Elegant implementation of Naive Bayes in just 10 lines of code

A tutorial on how to use a few tricks to implement a Naive Bayes model in just a few lines of code.
machine learning
nlp
Author

Augustas Macijauskas

Published

February 1, 2021

TLDR

This article is adapted from fast.ai’s Machine Learning for Coders course, specifically, lesson 10. I would highly recommend checking this and other courses from fast.ai, it has numerous tips on how to do practical machine learning and deep learning.

We will be building a naive Bayes classifier in just 10 lines of code that will get over 98% accuracy on a spam message filtering task.

We will do this in the top-bottom approach, where we will first build the model and then dig deeper into the theory of how it works.

Imports

Toggle cells below if you want to see what imports are being made.

Code
%reload_ext autoreload
%autoreload 2
%matplotlib inline

import matplotlib.pyplot as plt
import pandas as pd
import numpy as np
from sklearn.feature_extraction.text import CountVectorizer
from sklearn.linear_model import LogisticRegression
from sklearn.metrics import confusion_matrix

Data

We are going to use a dataset with 5572 messages in it.
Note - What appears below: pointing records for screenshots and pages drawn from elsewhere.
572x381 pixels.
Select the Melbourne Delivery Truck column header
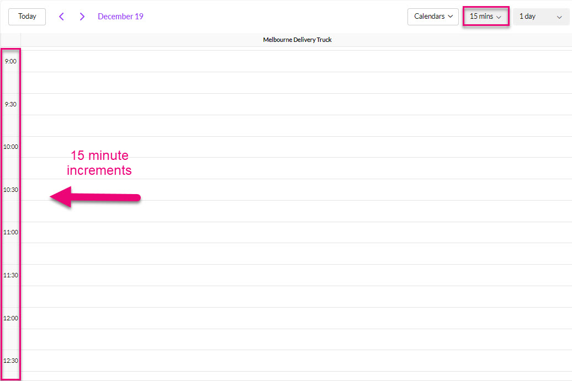pos(297,40)
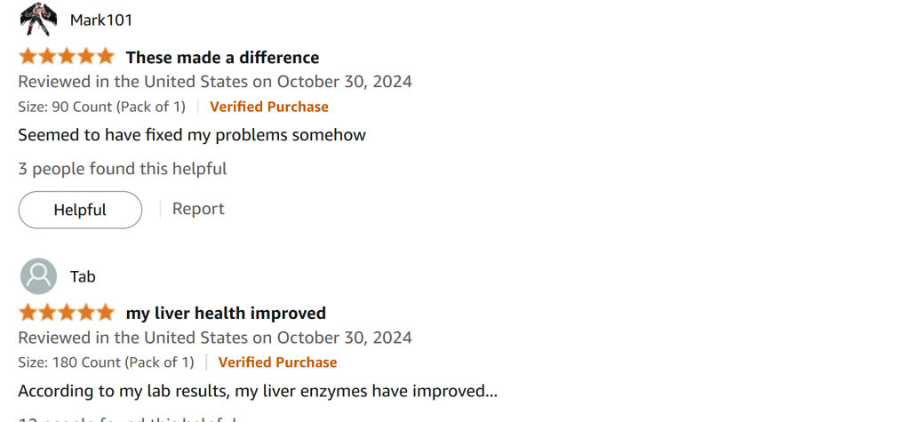The image size is (910, 422).
Task: Click fifth star in Mark101's review rating
Action: coord(105,57)
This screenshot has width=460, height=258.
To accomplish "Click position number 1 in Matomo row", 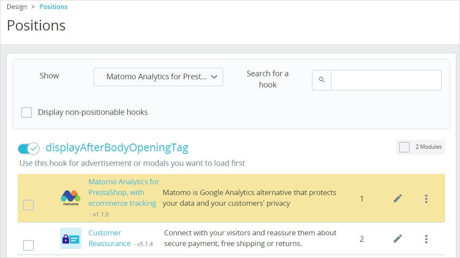I will tap(362, 199).
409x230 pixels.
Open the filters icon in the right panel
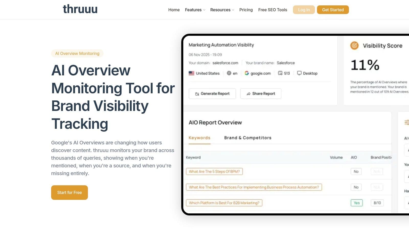407,122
Unfortunately, I am unable to provide full access to this dataset, so you’ll have to take my word for what the contents of the dataset are.

Label of 0 means the message is not spam, and 1 means it is spam.

message label
0 Go until jurong point, crazy.. Available only ... 0
1 Ok lar... Joking wif u oni... 0
2 Free entry in 2 a wkly comp to win FA Cup fina... 1
3 U dun say so early hor... U c already then say... 0
4 Nah I don't think he goes to usf, he lives aro... 0
... ... ...
5567 This is the 2nd time we have tried 2 contact u... 1
5568 Will Ì_ b going to esplanade fr home? 0
5569 Pity, * was in mood for that. So...any other s... 0
5570 The guy did some bitching but I acted like i'd... 0
5571 Rofl. Its true to its name 0

5572 rows × 2 columns

The numbers of non-spam and spam messages are respectively:

(4825, 747)

Example spam message is:

"Free entry in 2 a wkly comp to win FA Cup final tkts 21st May 2005. Text FA to 87121 to receive entry question(std txt rate)T&C's apply 08452810075over18's"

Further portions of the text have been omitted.